#### DOCUMENT SOURCE

Les Cahiers des ÉCO

Jazzablanca 2016 : Une rockstar chez les gitans !

Enfant de Sarajevo, il a en lui les séquelles de la guerre qu’il a su maîtriser grâce à la musique. Une énergie débordante, une humilité presque exagérée et un talent fou, Goran Bregovic transforme l’hippodrome de Casablanca en fête du village sophistiquée, en dancefloor «made in gypsy». Coulisses d’une rockstar chez les Balkans….

Ses entrées en scène ne sont jamais anodines, jamais pareilles. Il a ce côté fou et libre qui le poussera à commencer le concert dans les gradins, avec le public. Dans les concerts de Goran Bregovic, le public n’est jamais vraiment que spectateur ou auditeur, il est acteur d’une folie gitane. Mercredi 20 avril, l’hippodrome d’Anfa en a fait les frais. Le musicien issu de l’ex-Yougoslavie a su ramener avec lui sa musique, celle des gitans, et l’a offerte au monde sur un plateau d’argent.

#### CONSIGNE DONNÉE A
Recopiez intégralement l'article consacré au concert de Goran Bregovic à Jazzablanca 2016.

Liste des données

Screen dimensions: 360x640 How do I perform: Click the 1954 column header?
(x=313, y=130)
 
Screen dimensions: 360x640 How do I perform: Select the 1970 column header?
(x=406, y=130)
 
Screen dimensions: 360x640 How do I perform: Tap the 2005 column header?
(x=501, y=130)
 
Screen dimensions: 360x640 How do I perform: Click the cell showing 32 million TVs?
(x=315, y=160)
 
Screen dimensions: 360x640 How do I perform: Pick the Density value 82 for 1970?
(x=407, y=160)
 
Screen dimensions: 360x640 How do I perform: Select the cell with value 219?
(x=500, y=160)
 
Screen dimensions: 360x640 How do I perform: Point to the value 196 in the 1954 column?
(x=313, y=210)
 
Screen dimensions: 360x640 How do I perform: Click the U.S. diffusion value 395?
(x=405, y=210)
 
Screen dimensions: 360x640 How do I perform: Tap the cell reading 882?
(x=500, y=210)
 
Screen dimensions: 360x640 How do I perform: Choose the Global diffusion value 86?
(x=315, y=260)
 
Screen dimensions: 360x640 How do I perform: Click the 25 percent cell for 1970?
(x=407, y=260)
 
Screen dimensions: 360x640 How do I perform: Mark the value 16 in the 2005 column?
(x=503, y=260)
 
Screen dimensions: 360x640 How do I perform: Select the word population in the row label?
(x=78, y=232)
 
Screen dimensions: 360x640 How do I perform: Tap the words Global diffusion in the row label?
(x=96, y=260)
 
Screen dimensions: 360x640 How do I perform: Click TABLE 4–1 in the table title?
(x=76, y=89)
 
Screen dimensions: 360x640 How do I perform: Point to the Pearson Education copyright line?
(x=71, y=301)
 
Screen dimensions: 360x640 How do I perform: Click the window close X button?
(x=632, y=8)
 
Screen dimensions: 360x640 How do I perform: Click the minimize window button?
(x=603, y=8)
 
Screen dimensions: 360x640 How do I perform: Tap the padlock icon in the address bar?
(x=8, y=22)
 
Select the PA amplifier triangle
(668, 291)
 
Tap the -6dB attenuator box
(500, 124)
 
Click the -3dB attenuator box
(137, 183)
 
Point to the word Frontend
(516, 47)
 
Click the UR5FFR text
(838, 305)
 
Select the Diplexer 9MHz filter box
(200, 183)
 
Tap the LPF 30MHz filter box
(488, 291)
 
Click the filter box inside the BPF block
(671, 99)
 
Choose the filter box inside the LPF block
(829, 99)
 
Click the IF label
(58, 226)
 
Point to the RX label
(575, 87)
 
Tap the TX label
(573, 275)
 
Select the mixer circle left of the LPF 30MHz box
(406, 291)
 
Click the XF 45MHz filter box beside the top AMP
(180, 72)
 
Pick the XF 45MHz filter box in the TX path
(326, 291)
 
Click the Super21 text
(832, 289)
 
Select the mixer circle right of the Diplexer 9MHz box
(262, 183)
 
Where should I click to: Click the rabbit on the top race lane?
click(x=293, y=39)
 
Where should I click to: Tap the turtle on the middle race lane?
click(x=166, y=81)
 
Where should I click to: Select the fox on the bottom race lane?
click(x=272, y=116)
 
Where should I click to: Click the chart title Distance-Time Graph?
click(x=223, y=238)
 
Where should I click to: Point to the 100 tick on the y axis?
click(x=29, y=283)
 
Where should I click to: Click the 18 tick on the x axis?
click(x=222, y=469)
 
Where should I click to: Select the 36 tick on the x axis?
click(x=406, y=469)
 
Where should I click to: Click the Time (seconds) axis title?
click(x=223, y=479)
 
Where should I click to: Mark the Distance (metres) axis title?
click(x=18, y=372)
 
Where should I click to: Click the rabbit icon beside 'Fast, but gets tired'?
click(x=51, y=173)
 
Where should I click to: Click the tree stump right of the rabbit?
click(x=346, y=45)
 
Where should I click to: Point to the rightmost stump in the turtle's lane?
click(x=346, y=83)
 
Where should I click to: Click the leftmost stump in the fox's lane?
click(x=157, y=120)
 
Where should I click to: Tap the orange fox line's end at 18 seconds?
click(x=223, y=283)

#### CONSIGNE DONNÉE B
Relevez à l'identique, dans les données, les lignes allant de celle qui contient « Where should I click to: Click the chart » jusqu'à la dernière ligne des données, ces deux lignes comprises.

#### RÉSULTAT DE L'EXERCICE A
Les Cahiers des ÉCO

Jazzablanca 2016 : Une rockstar chez les gitans !

Enfant de Sarajevo, il a en lui les séquelles de la guerre qu’il a su maîtriser grâce à la musique. Une énergie débordante, une humilité presque exagérée et un talent fou, Goran Bregovic transforme l’hippodrome de Casablanca en fête du village sophistiquée, en dancefloor «made in gypsy». Coulisses d’une rockstar chez les Balkans….

Ses entrées en scène ne sont jamais anodines, jamais pareilles. Il a ce côté fou et libre qui le poussera à commencer le concert dans les gradins, avec le public. Dans les concerts de Goran Bregovic, le public n’est jamais vraiment que spectateur ou auditeur, il est acteur d’une folie gitane. Mercredi 20 avril, l’hippodrome d’Anfa en a fait les frais. Le musicien issu de l’ex-Yougoslavie a su ramener avec lui sa musique, celle des gitans, et l’a offerte au monde sur un plateau d’argent.

#### RÉSULTAT DE L'EXERCICE B
Where should I click to: Click the chart title Distance-Time Graph?
click(x=223, y=238)
 
Where should I click to: Point to the 100 tick on the y axis?
click(x=29, y=283)
 
Where should I click to: Click the 18 tick on the x axis?
click(x=222, y=469)
 
Where should I click to: Select the 36 tick on the x axis?
click(x=406, y=469)
 
Where should I click to: Click the Time (seconds) axis title?
click(x=223, y=479)
 
Where should I click to: Mark the Distance (metres) axis title?
click(x=18, y=372)
 
Where should I click to: Click the rabbit icon beside 'Fast, but gets tired'?
click(x=51, y=173)
 
Where should I click to: Click the tree stump right of the rabbit?
click(x=346, y=45)
 
Where should I click to: Point to the rightmost stump in the turtle's lane?
click(x=346, y=83)
 
Where should I click to: Click the leftmost stump in the fox's lane?
click(x=157, y=120)
 
Where should I click to: Tap the orange fox line's end at 18 seconds?
click(x=223, y=283)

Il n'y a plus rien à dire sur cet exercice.